### Directive 1:
According to the Haystack highlights, what value can be set for version in a pipeline YAML to circumvent the validation?

### Text to read:
⭐ Highlights

Pipeline YAML Syntax Validation

The syntax of pipeline configurations as defined in YAML files can now be validated. If the validation fails, erroneous components/parameters are identified to make it simple to fix them. Here is a code snippet to manually validate a file:

from pathlib import Path
from haystack.pipelines.config import validate_yaml
validate_yaml(Path("rest_api/pipeline/pipelines.haystack-pipeline.yml"))

Your IDE can also take care of the validation when you edit a pipeline YAML file. The suffix *.haystack-pipeline.yml tells your IDE that this YAML contains a Haystack pipeline configuration and enables some checks and autocompletion features if the IDE is configured that way (YAML plugin for VSCode, Configuration Guide for PyCharm). The schema used for validation can be found in SchemaStore pointing to the schema files for the different Haystack versions. Note that an update of the Haystack version might sometimes require to do small changes to the pipeline YAML files. You can set version: 'unstable' in the pipeline YAML to circumvent the validation or set it to the latest Haystack version if the components and parameters that you use are compatible with the latest version. #2226

Pinecone DocumentStore

We added another DocumentStore to Haystack: PineconeDocumentStore! 🎉 Pinecone is a fully managed service for very large scale dense retrieval. To this end, embeddings and metadata are stored in a hosted Pinecone vector database while the document content is stored in a local SQL database. This separation simplifies infrastructure setup and maintenance. In order to use this new document store, all you need is an API key, which you can obtain by creating an account on the Pinecone website. #2254

import os
from haystack.document_stores import PineconeDocumentStore
document_store = PineconeDocumentStore(api_key=os.environ["PINECONE_API_KEY"])

### Directive 2:
Convert the rows below into a JSON list of strings with one string per line. Skip blank lines and leave the pictures out.

### Input for this task:

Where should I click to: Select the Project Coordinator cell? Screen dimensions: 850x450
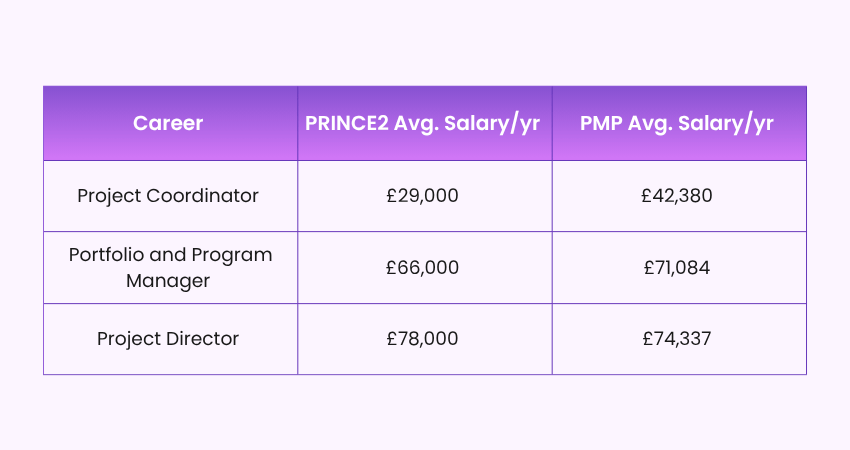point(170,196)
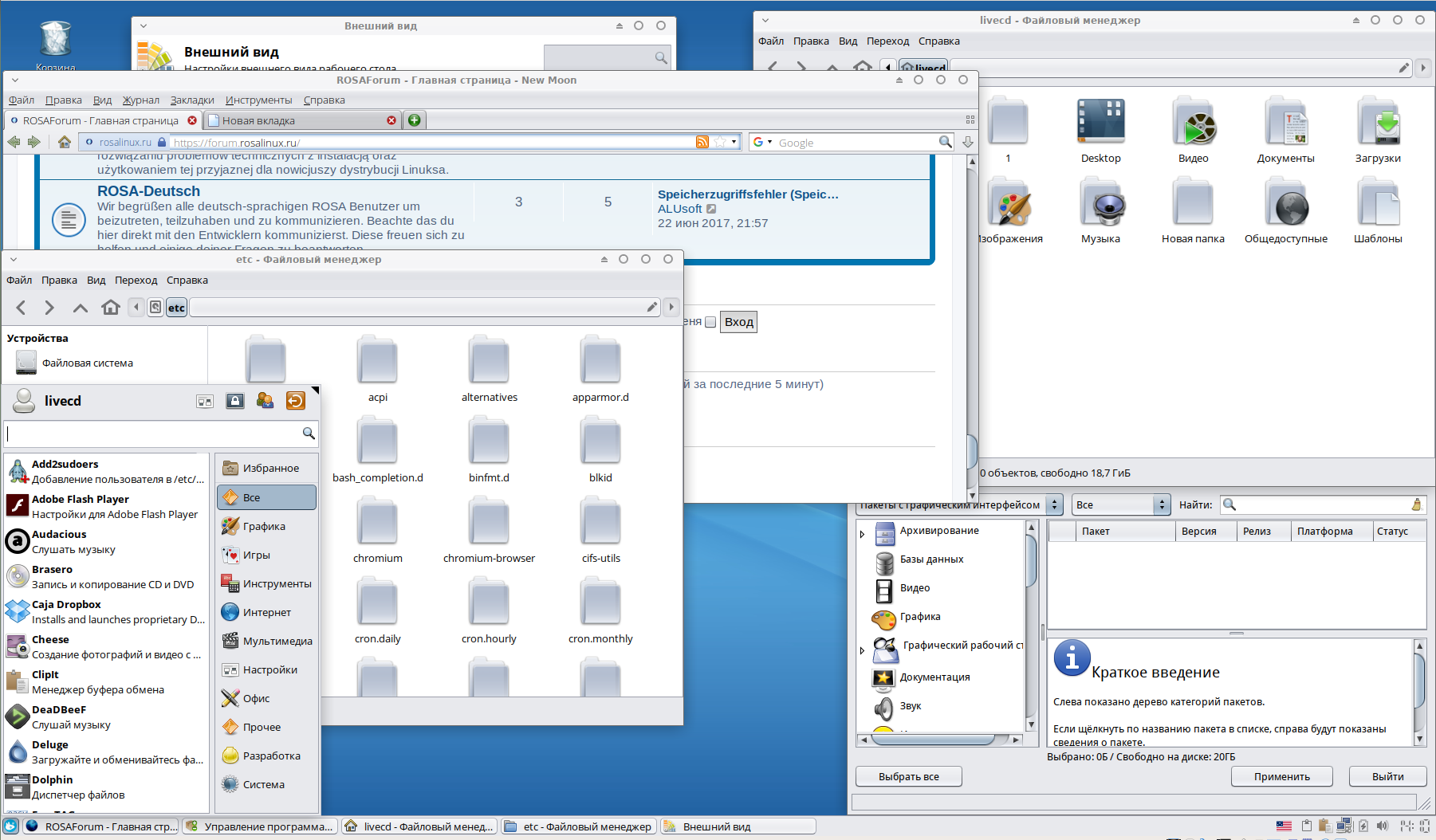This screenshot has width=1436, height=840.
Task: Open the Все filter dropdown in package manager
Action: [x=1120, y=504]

### Worked answer 1:
version: 'unstable'

### Worked answer 2:
[
  "Where should I click to: Select the Project Coordinator cell? Screen dimensions: 850x450",
  "point(170,196)",
  "This screenshot has width=1436, height=840.",
  "Task: Open the Все filter dropdown in package manager",
  "Action: [x=1120, y=504]"
]